Copy exactly the last part of the entries, starting from the line with "Click the zoom" and including the final line.

● **Stored dataset items**
----
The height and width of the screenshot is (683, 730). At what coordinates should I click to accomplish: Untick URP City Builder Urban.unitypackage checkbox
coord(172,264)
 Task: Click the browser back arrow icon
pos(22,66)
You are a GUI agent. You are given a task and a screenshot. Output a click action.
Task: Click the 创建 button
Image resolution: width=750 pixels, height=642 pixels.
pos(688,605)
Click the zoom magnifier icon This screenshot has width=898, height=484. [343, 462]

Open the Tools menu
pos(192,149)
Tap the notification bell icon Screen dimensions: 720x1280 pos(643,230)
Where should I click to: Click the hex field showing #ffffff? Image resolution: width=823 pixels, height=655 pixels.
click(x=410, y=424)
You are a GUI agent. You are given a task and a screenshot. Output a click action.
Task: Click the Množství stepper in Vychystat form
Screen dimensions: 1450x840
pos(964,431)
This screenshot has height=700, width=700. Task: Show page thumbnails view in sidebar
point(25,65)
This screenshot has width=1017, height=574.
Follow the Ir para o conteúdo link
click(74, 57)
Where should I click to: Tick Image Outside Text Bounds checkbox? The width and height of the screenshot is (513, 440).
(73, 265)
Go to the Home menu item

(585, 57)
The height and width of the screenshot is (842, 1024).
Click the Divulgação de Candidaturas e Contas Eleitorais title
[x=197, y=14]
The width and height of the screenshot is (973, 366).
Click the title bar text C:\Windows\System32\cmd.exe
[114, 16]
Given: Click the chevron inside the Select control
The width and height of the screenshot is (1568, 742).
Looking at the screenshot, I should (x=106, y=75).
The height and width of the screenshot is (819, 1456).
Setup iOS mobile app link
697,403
----
● **TASK RESULT**
Click the zoom magnifier icon This screenshot has width=898, height=484. [343, 462]

Open the Tools menu
pos(192,149)
Tap the notification bell icon Screen dimensions: 720x1280 pos(643,230)
Where should I click to: Click the hex field showing #ffffff? Image resolution: width=823 pixels, height=655 pixels.
click(x=410, y=424)
You are a GUI agent. You are given a task and a screenshot. Output a click action.
Task: Click the Množství stepper in Vychystat form
Screen dimensions: 1450x840
pos(964,431)
This screenshot has height=700, width=700. Task: Show page thumbnails view in sidebar
point(25,65)
This screenshot has width=1017, height=574.
Follow the Ir para o conteúdo link
click(74, 57)
Where should I click to: Tick Image Outside Text Bounds checkbox? The width and height of the screenshot is (513, 440).
(73, 265)
Go to the Home menu item

(585, 57)
The height and width of the screenshot is (842, 1024).
Click the Divulgação de Candidaturas e Contas Eleitorais title
[x=197, y=14]
The width and height of the screenshot is (973, 366).
Click the title bar text C:\Windows\System32\cmd.exe
[114, 16]
Given: Click the chevron inside the Select control
The width and height of the screenshot is (1568, 742).
Looking at the screenshot, I should (x=106, y=75).
The height and width of the screenshot is (819, 1456).
Setup iOS mobile app link
697,403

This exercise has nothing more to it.